Fig. 2.

Effects of ectopic expression of SQSTM1 mutants on the autophagic activity in mouse embryonic fibroblast. (A) Western blot analysis of SQSTM1 and LC3. MEFs prepared from Sqstm1-KO mice were transfected with pCIneoFLAG-SQSTM1 constructs. After 24 h, the cells were incubated in DMEM or EBSS with or without 250 μM chloroquine (CQ) for additional 6 h. Untransfected MEFs from wild-type (MEF_WT) and Sqstm1-KO (MEF_KO) mice were also treated in the same manner. Two μg of total proteins from each sample was subjected to SDS-PAGE and analyzed by immunoblotting using anti-SQSTM1 (p62-C) and anti-LC3 antibodies. β-actin was used for a loading control.
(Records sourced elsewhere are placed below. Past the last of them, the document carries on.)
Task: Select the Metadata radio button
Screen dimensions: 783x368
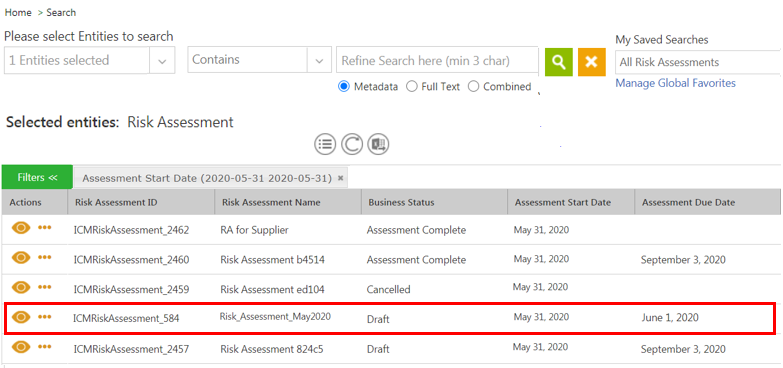Action: (343, 86)
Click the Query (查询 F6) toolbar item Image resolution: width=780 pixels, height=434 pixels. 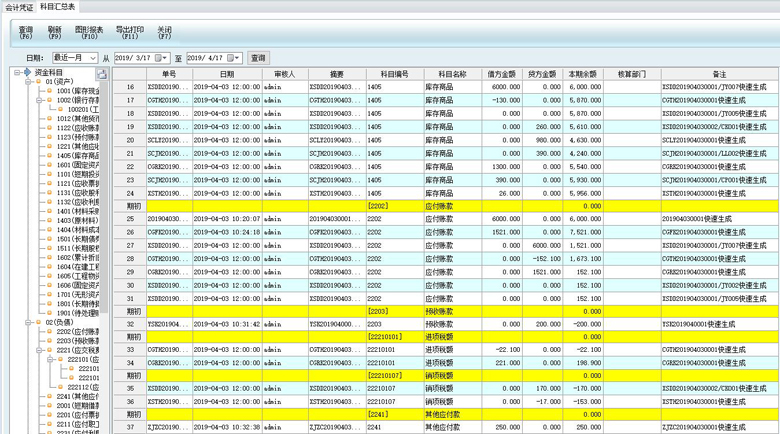[26, 33]
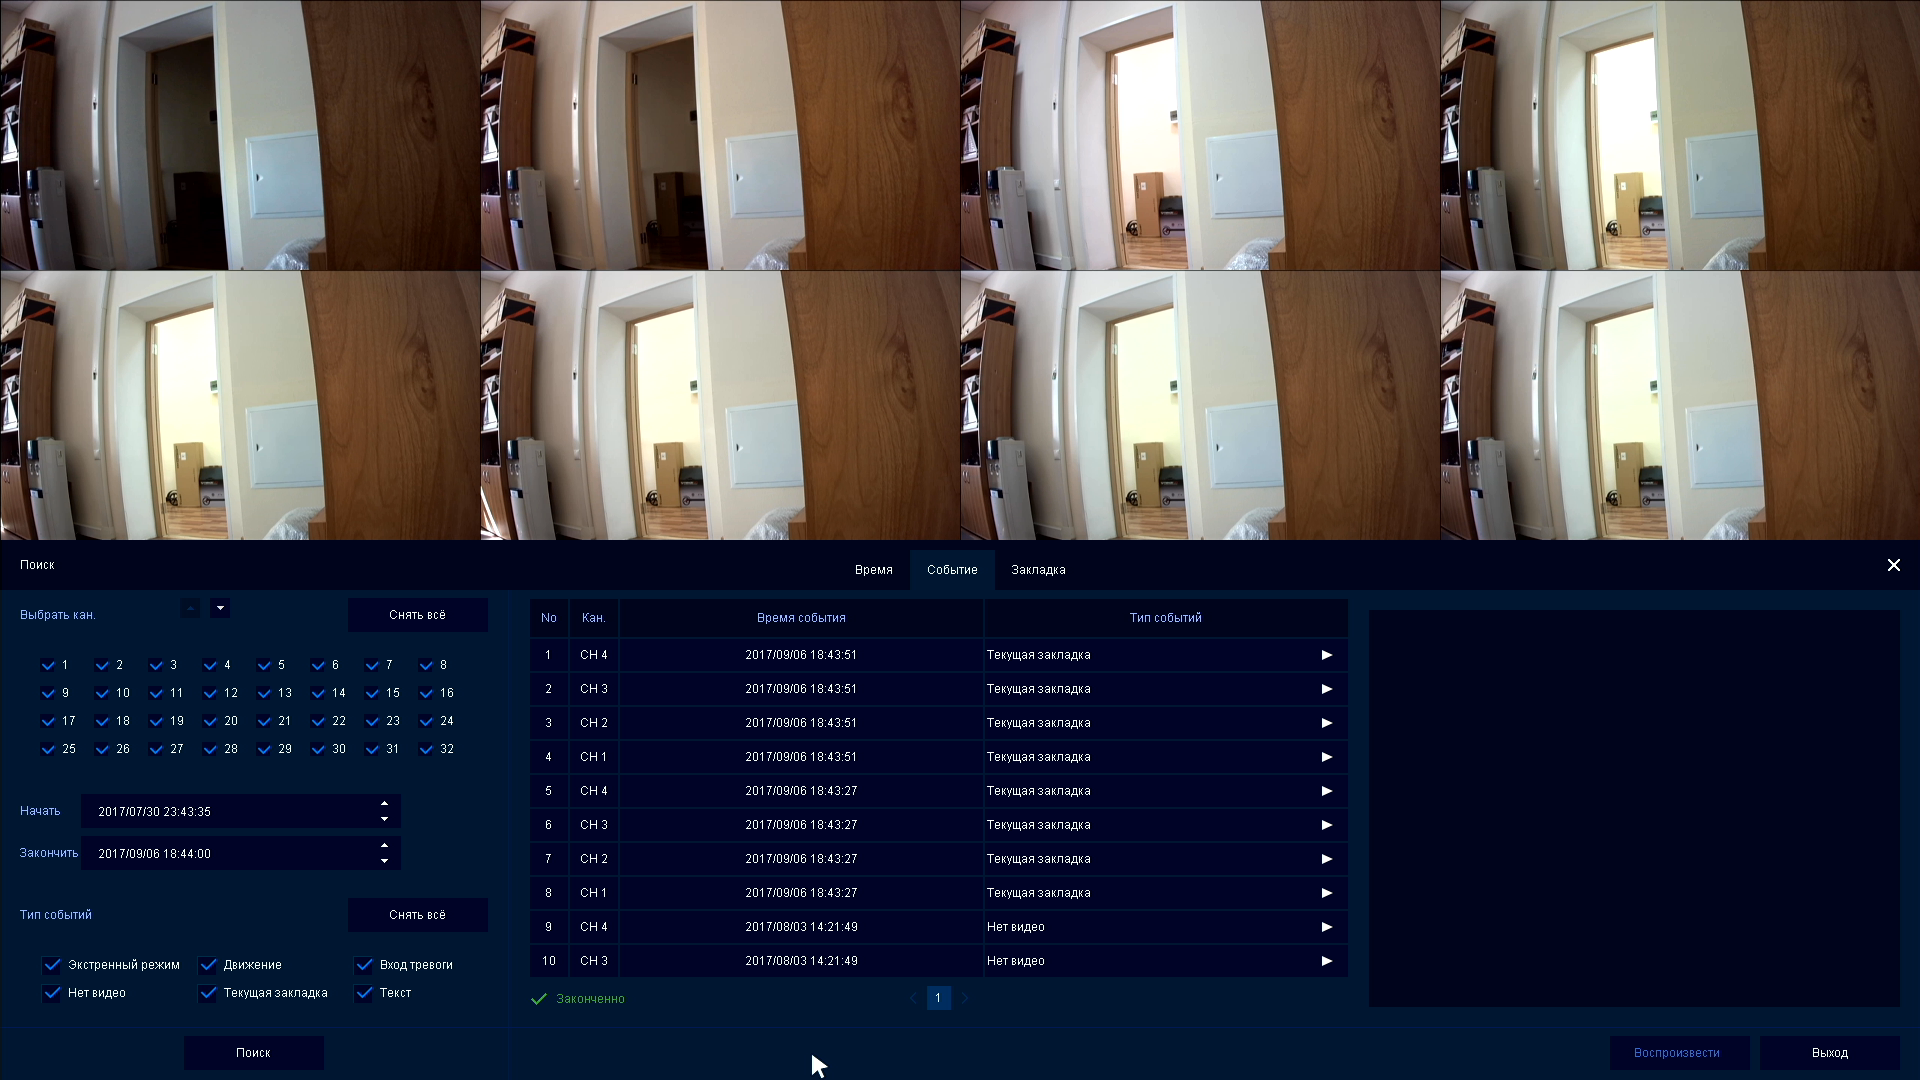
Task: Uncheck channel 17 checkbox
Action: [x=49, y=721]
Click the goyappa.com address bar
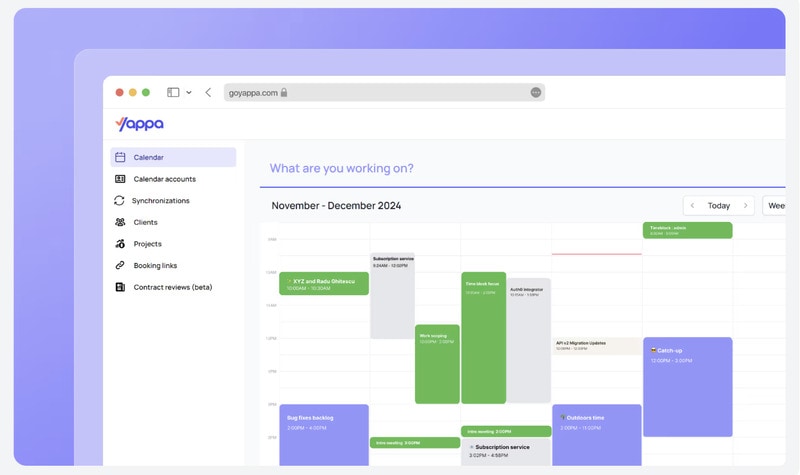 tap(380, 92)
Representative images are shown. Positions of SQSTM1, LC3-I and -LC3-II are shown on the right. Size-markers are shown on the left. (B) Quantification of the signal intensities of SQSTM1 in western blots. Values of SQSTM1/β-actin (in arbitrary unit; AU) are expressed as mean relative to MEF_WT at 0 h [± S.E.M. (n = 3 biological replicates)]. Individual data points are also shown. (C) Quantification of the signal intensities of LC3 in western blots. Values of the ratio of LC3-II/LC3-I + LC3-II are expressed as mean ± S.E.M. (n = 3 biological replicates). Individual data points are also shown. (D) Autophagy flux in MEFs expressing SQSTM1 variant/mutant. The autophagy flux was defined as; [(the ratio with CQ) – (the ratio without CQ)]. Values (in arbitrary unit; AU) are expressed as mean relative to MEF_WT in DMEM [± S.E.M. (n = 3 biological replicates)]. Individual data points are also shown. Statistical significances were evaluated by one-way ANOVA with Tukey's multiple comparison test (*p < 0.05, **p < 0.01, ***p < 0.001) (B and C) or with Dunnett's multiple comparison test (*p < 0.05) (D).